Now we'd been inside a time or two, but never just standing there. It was always grab and run. You don't site-see when you're snatching a screamer. Sure, a few lazy lobs stared at us, panic flashing into their eyes the moment me and Queer Kid started down the street, but with all the screamers rushing around, the lazy lobs got over it.
“They're falling for it,” I said, as if I didn't believe it myself, or didn't believe even a lazy lob could be so stupid. Only then did I catch the manic look in Queer Kid's eyes, and saw how his pale pink tongue slid across his shriveled lips as he stared back at the screamers.
“Don't you go and do anything we'll be sorry for,” I told him.
“I don't know what you mean?” Queer Kid said in a distant voice.
“We're here to get the loot not as tourists,” I said. “You leave all the sweet meat alone.”
A woman with her child came near us. The woman looked shocked, but the little screamer giggled, wiggling its little fingers at us. We wiggled back. Queer Kid said: “Trick or Treat?”
The woman glanced sharply at Queer Kid's shriveled head, her eye widening into dark coins. Maybe she figured it was a trick, one of those TV ventriloquists, making that head speak instead of the proper one. She hurried away.

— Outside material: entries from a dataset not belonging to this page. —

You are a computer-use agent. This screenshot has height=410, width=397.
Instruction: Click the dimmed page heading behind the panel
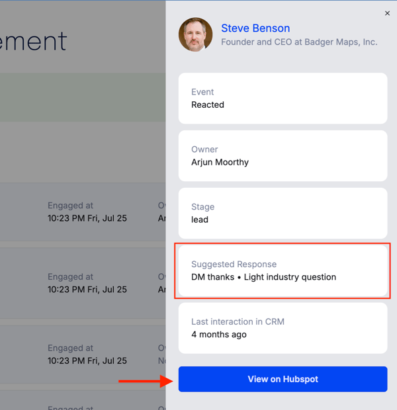34,41

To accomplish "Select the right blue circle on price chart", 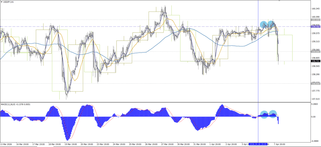I will [x=272, y=24].
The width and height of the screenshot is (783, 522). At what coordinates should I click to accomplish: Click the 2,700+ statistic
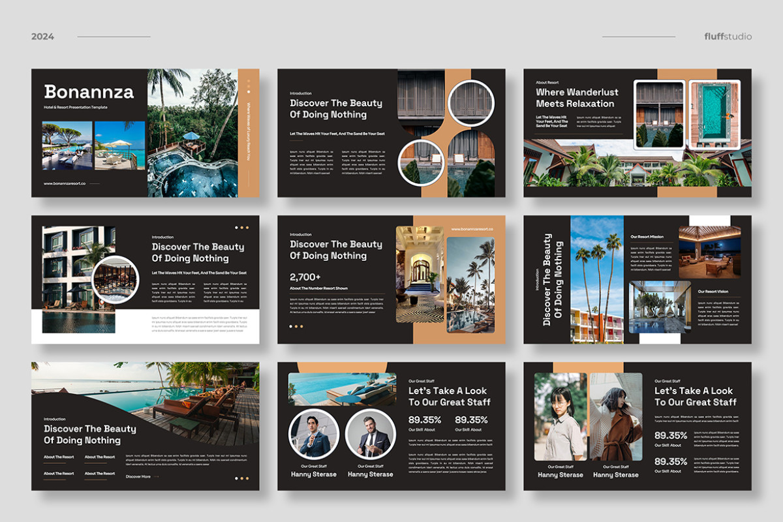[x=307, y=277]
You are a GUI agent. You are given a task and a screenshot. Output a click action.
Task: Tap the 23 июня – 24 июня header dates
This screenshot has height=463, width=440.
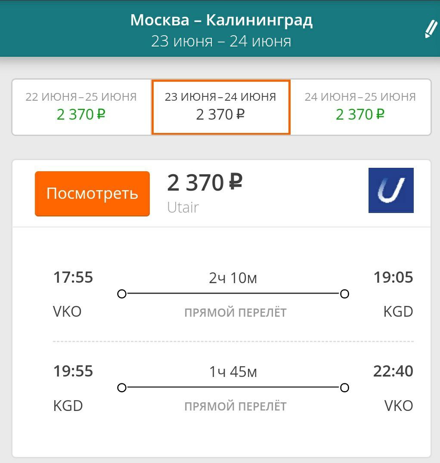tap(221, 42)
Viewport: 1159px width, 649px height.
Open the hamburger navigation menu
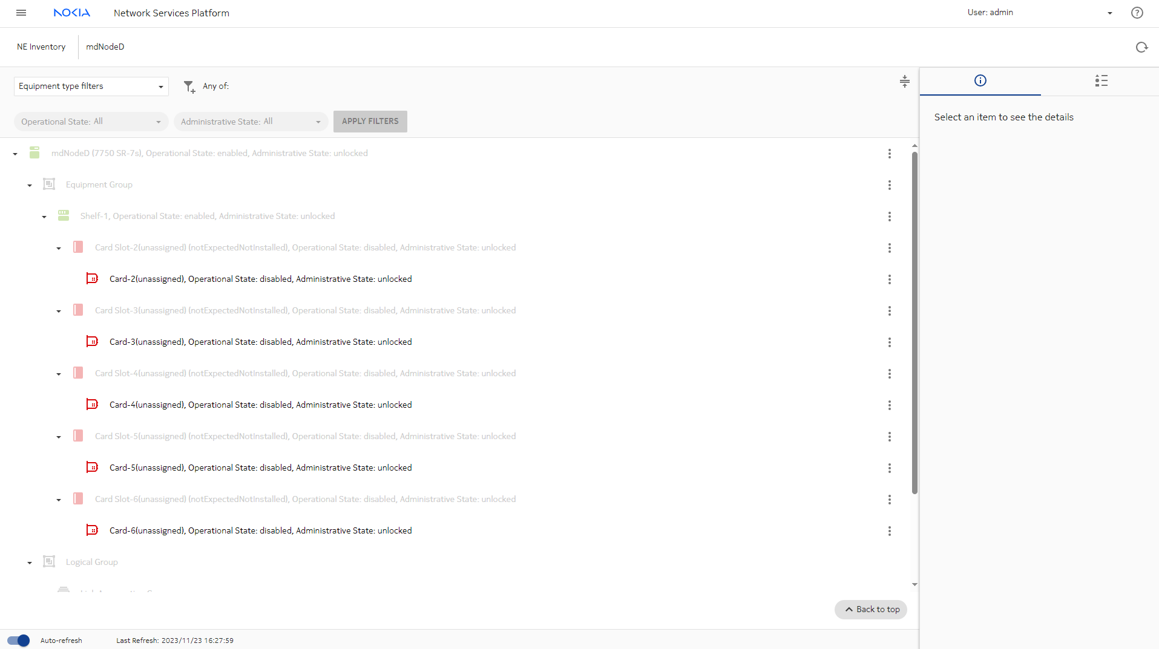[x=21, y=13]
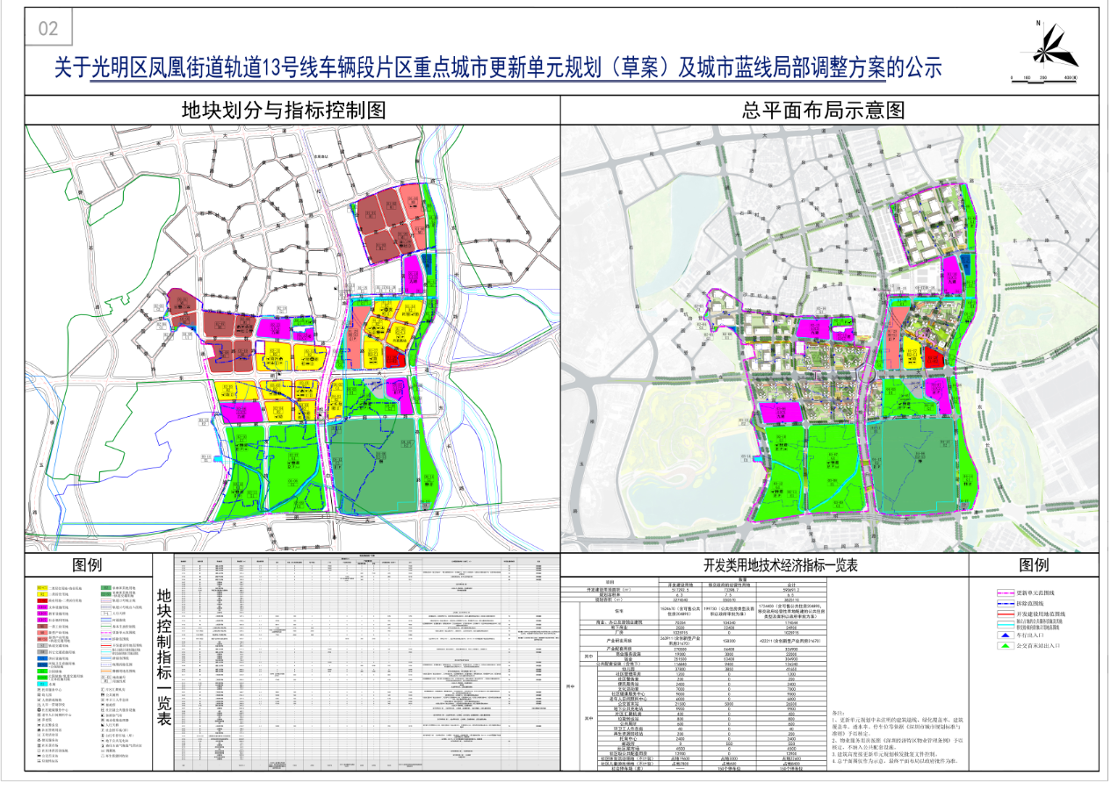This screenshot has width=1118, height=790.
Task: Click the 图例 header of the right legend
Action: [1033, 564]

“That was stupid,” I told him and then pushed on. He seemed to know the way, over the lazy lob cobble stone streets and unwired store front windows. This place was a picnic for any zoner. And everywhere we saw screamers, screamers prancing down the street singing out their "trick or treats," all of them dressed as if they'd come from the zone, looking just like rads like us, some wearing four arms, others with three eyes, but none with two heads which made them look at us. They asked if we'd sewed our heads one and how we got the shriveled one to speak, nodding I told them `a chip.’ Queer Kid's hormone swirled in me and only by keeping the rich bitch vision in my head did I lure Queer Kid away. Sweat poured down our sleeves by the time we got we got to the house and stood on the sidewalk out side its gate. Queer Kid sniffed.
“It's sort of creepy,” he said.
“So?”
He shrugged and didn't stop me when I pushed open the gate and walked in, its hinges wailing like a house jack, drawing stares from passing lazy lobs, all of them wondering why anyone would pay a visit on a place like this.
“What do we do now?” Queer kid asked when we reached the porch.
“Ring the bell,” I said, and lifted our hand to punch at the illuminated orange button that was straight out of a history book, no peep jeep announcing us, no spy guy winking at us through the glass. Just that button.
Deep inside, a shrill bell rang, like a frail voice yelling for help, then quiet with only the stumble of footsteps sounding beyond the door. The dark curtain parted. A face squinted at us from the other side, so wrinkled and pale, it looked as if it had already died. It looked puzzled and opened the door.
“Yes?” she asked, brushing back her stringy hair, a ragged at a witch-bitch though with no evil look in her eyes.
“Trick or treat,” me and Queer Kid said, holding out our bag, though a minute later, Queer Kid dragged me into the house with him as our hand covered over the old lady's mouth. She tried to cry out but the Queer kid hit her with our other hand.
“Shush now, lady,” he said in so sweet a voice it scared me.
Her eyes bulged. She muttered a protest through our fist. Queer Kid hit her again. She calmed down. Then Queer Kid tore off her shirt.
“Stop that,” I said. “All we want is her money.”
“That's all you want,” Queer Kid said, drooling over her as he tore everything, her gray flesh like a dead fish's, and she screamed and screamed as our hand tightened.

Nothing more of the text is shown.